WHAT THE TASK ASKS>
Repeat every entry in the listing below, exactly.

GIVEN DATA>
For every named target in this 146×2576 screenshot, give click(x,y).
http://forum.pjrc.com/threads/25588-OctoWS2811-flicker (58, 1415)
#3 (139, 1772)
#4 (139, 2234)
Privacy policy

EXERCISE ANSWER>
For every named target in this 146×2576 screenshot, give click(x,y).
http://forum.pjrc.com/threads/25588-OctoWS2811-flicker (58, 1415)
#3 (139, 1772)
#4 (139, 2234)
Privacy policy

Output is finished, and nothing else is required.